When I was growing up, in our family, the third game or round we played to work out the overall winner – if for example I won one and my sister one the other – was called ‘The Conk’.

Yes, ‘The Conk’.

I guess it is some shortened form of conqueror but I don’t really know and I am sure if I asked, no one in the family would know either. It was normal thing to say ‘lets play The Conk to decide the winner’.

Unfortunately I had no idea that this phrase was unique to my family’s lexicon and not widely known. After a couple of fierce lunchtime games of 500 with high school friends, suggesting ‘we play The Conk’ was met with lots of serious mocking and laughter.

Teenage humiliation now far behind me, I really like how we had made up words and used them naturally between us. We have even started to do this in my little family with some of the mispronunciations and cute ‘kid-made’ words that Dylan has said.

 

Correct Pronunciation

Like any young child, Dylan often gets words and phrases wrong and not all of these have ended up as part the natural language of our family. Sometimes we make an effort to correct his speech.

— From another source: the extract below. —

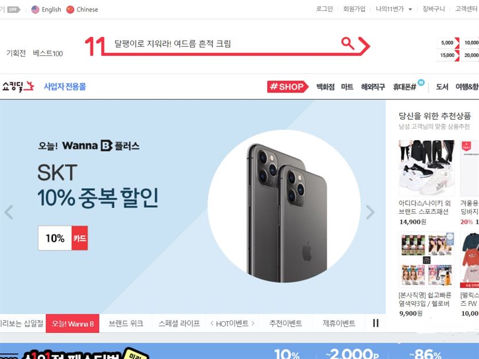Go to the previous banner slide arrow
Image resolution: width=479 pixels, height=359 pixels.
pos(9,212)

So, par-cark has been changed around to car park and bake-cano has slowly been corrected to volcano. I thought it important to teach him not to say ‘eel’ instead of ‘seal’. We are still working on putting an ‘n’ at the start of ninja.

 

Cute but Short-lived

Some of Dylan’s interpretations on words and phrases are too cute and we have repeated them back to him and even used them ourselves sometimes. But over time, they have corrected without much help from us. Cute but short-lived words and phrases uttered by Dylan include:

  • ‘parrot shute’ instead of parachute
  • washing lion for washing line
  • eye growl for eye brow
  • swimming gobbles for swimming goggles
  • flag instead of tag (the label inside a t-shirt)
  • machos for nachos
  • chicken pops for chicken pox

My four and half year old boy can now clearly tell me that he loves me, and that is exceptionally nice to hear. It is just not as cute as the first couple of times when Dylan said “I Bove You Mummy”.

 

Our Family’s (Now Not-So) Secret Language

Some of the things Dylan says have stuck. We have embraced them as a family and now say them as well. Why do we have to use the proper word when Dylan’s altered ones are so much better? I like how we have started our own family traditions. I can not only pass down ‘The Conk’ to my children, but they can pass a unique lexicon onto theirs – a kind of inter-generational secret family language.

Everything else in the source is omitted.